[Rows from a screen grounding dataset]
===============

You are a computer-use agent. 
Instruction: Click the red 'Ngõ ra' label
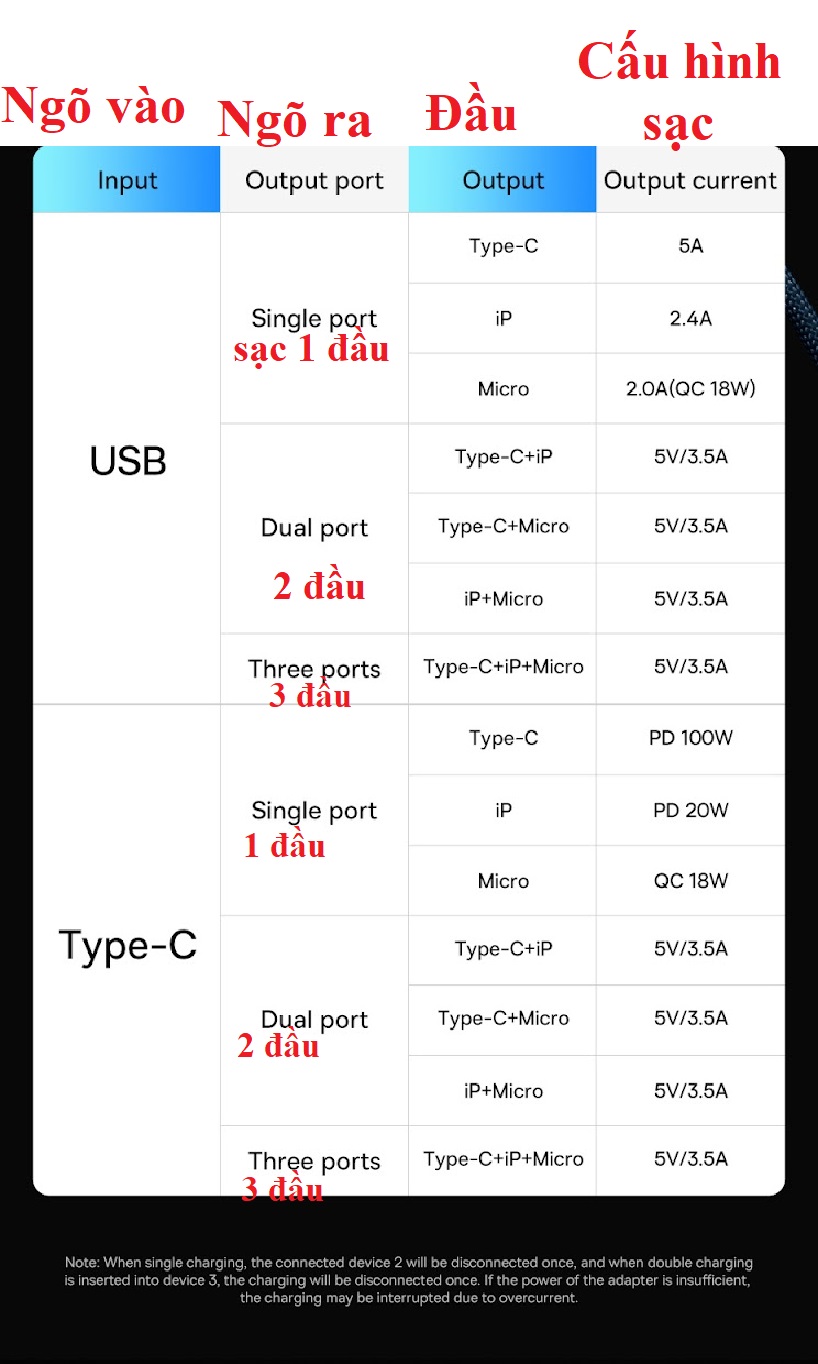point(295,121)
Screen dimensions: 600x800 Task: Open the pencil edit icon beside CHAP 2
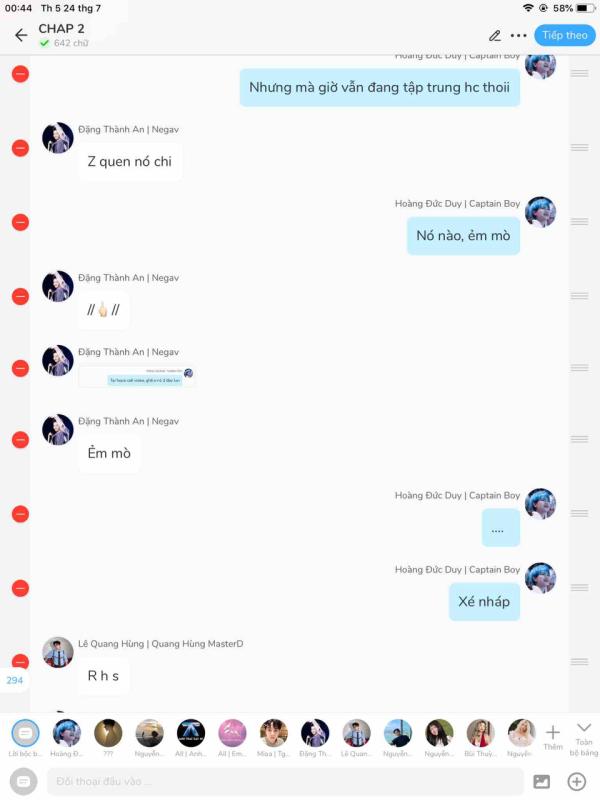click(494, 36)
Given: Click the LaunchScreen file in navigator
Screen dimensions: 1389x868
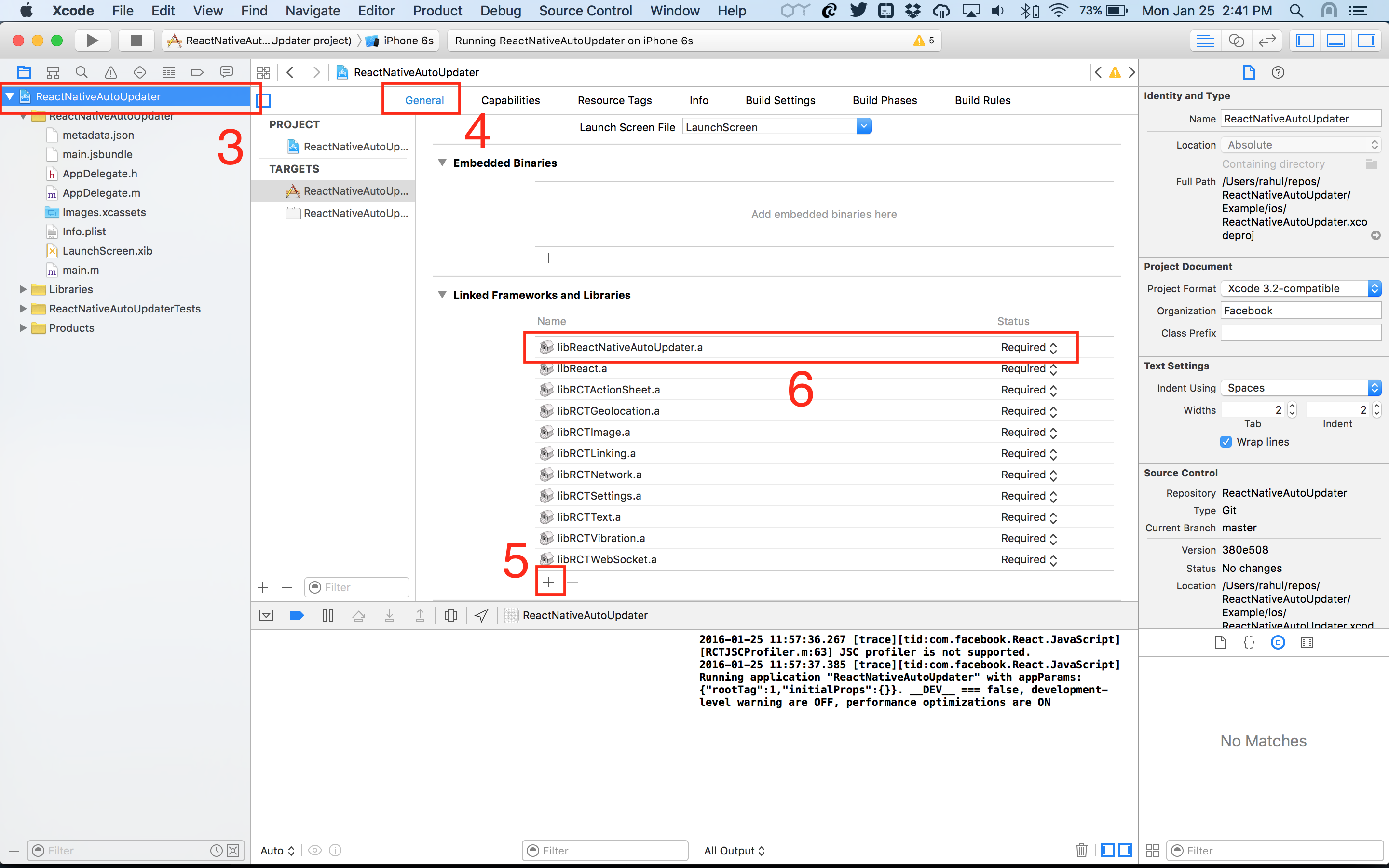Looking at the screenshot, I should coord(109,251).
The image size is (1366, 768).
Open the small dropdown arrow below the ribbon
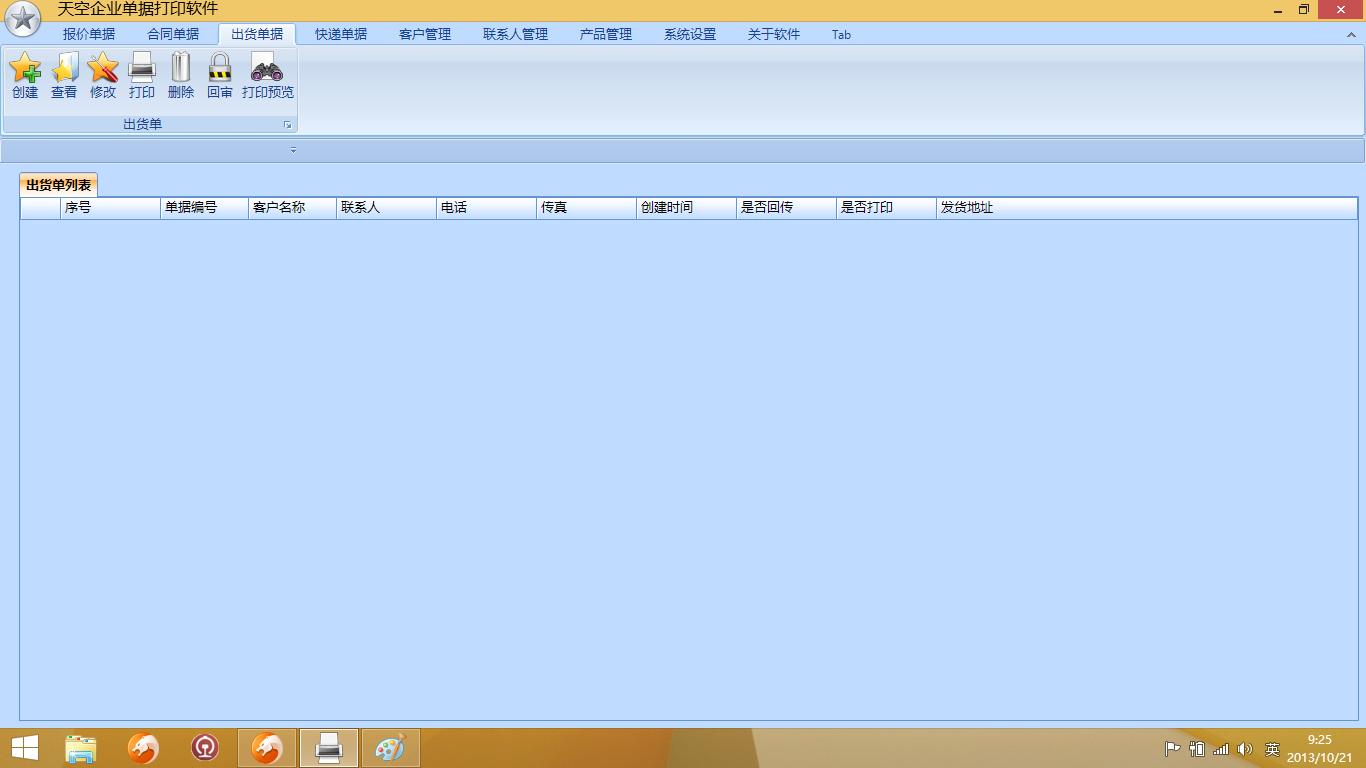pyautogui.click(x=293, y=151)
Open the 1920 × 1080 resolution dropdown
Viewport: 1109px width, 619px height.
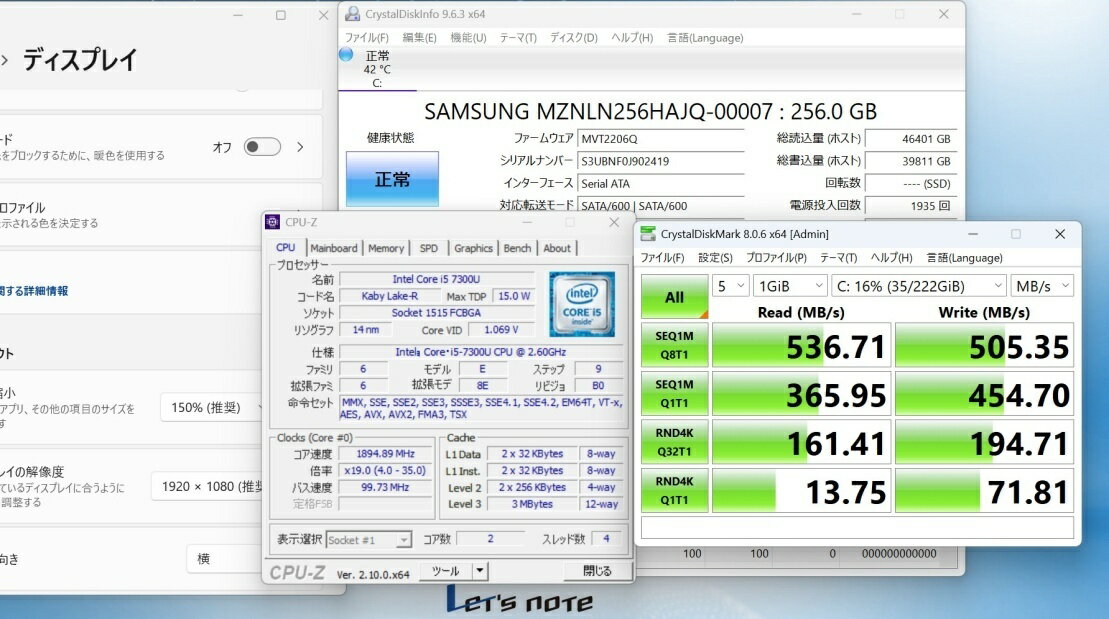[208, 487]
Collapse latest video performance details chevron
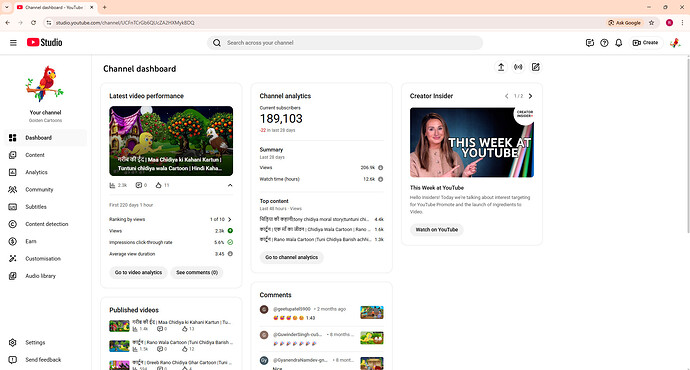Screen dimensions: 690x370 click(230, 185)
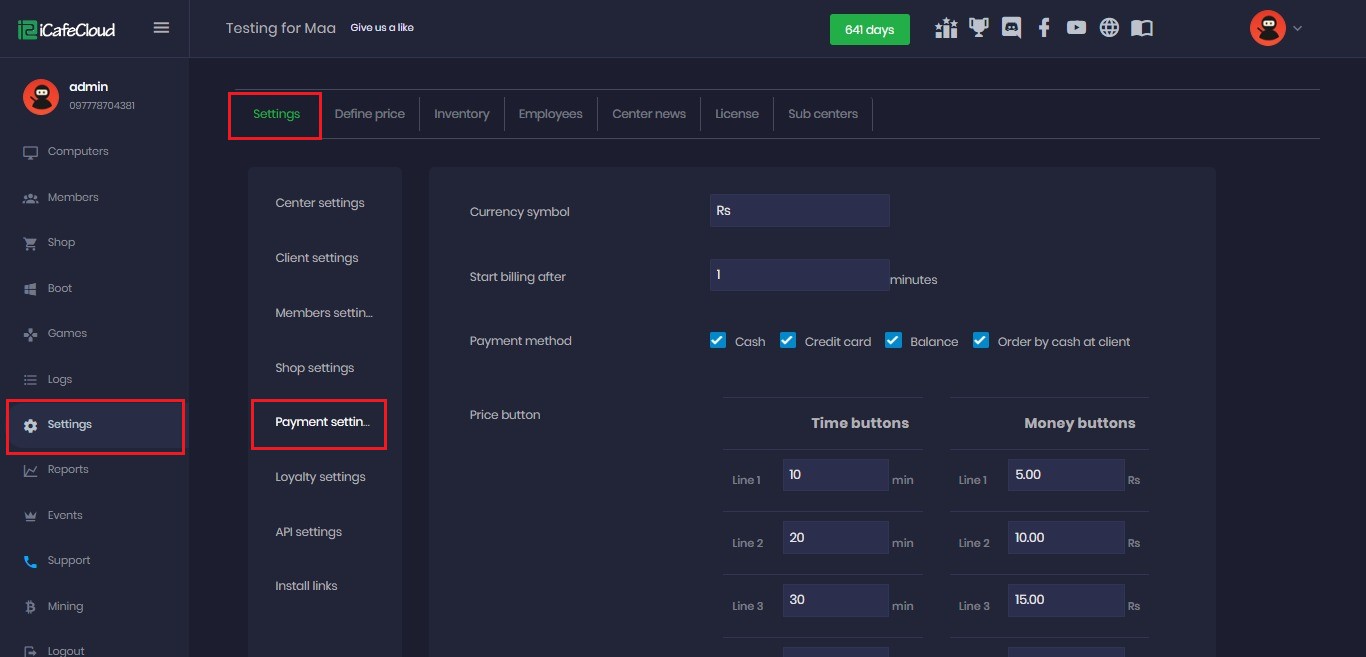Image resolution: width=1366 pixels, height=657 pixels.
Task: Click the Currency symbol input field
Action: [x=799, y=211]
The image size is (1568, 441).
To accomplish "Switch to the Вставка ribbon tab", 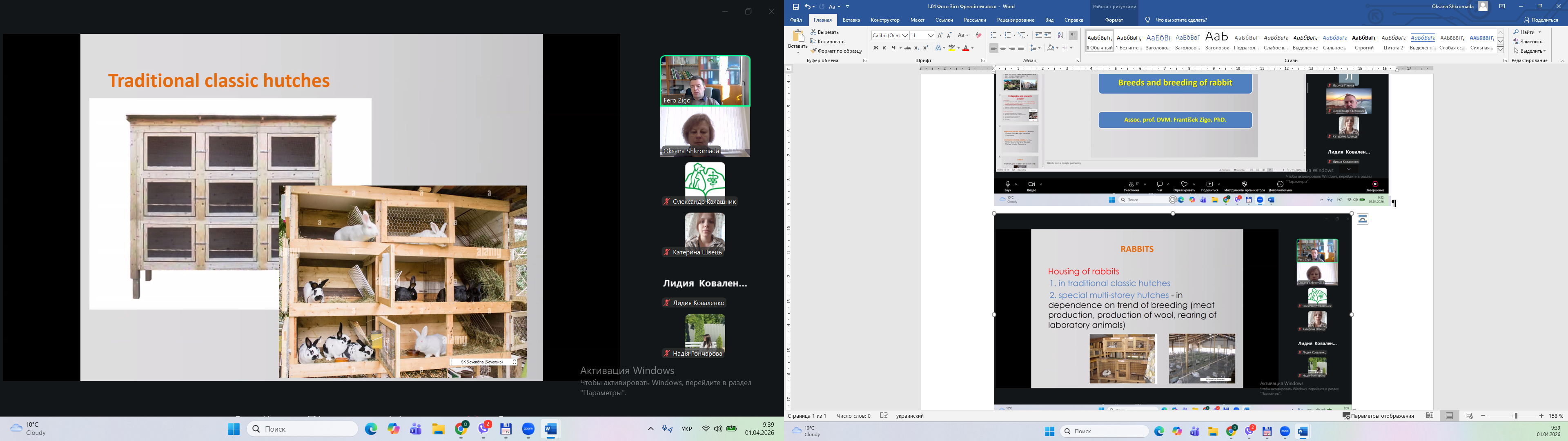I will [x=851, y=20].
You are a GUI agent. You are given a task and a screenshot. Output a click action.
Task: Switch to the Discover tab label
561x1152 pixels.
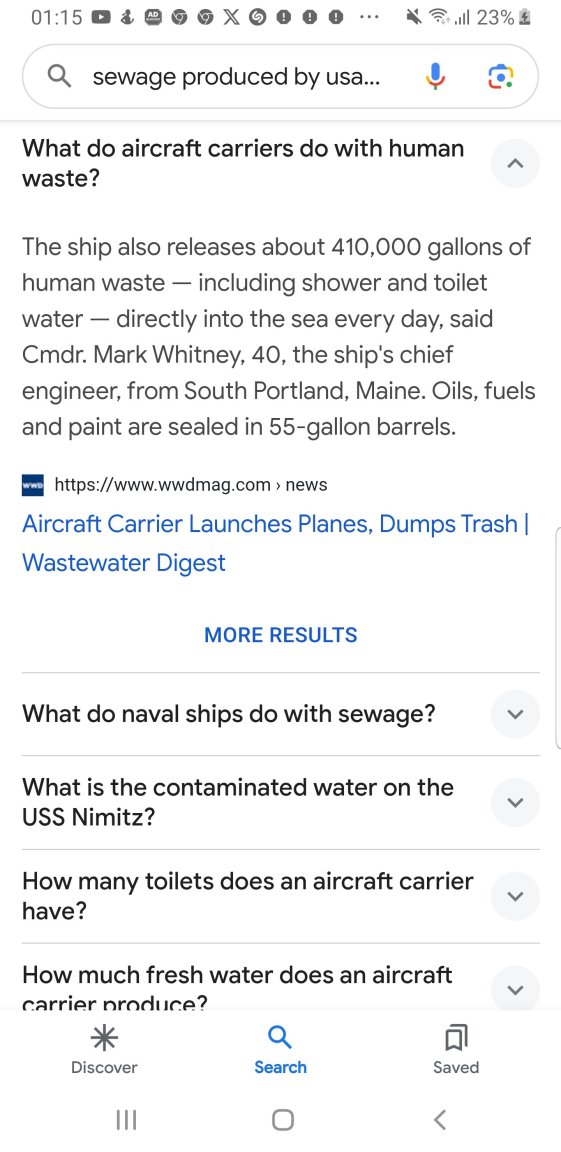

===============

STATED TASK ->
Copy the lines beginning at the one that contains "You are a GUI" and ending at the end of the records. Leave the pictures out of your answer.

COMPLETE OUTPUT ->
You are a GUI agent. You are given a task and a screenshot. Output a click action.
Task: Switch to the Discover tab label
561x1152 pixels.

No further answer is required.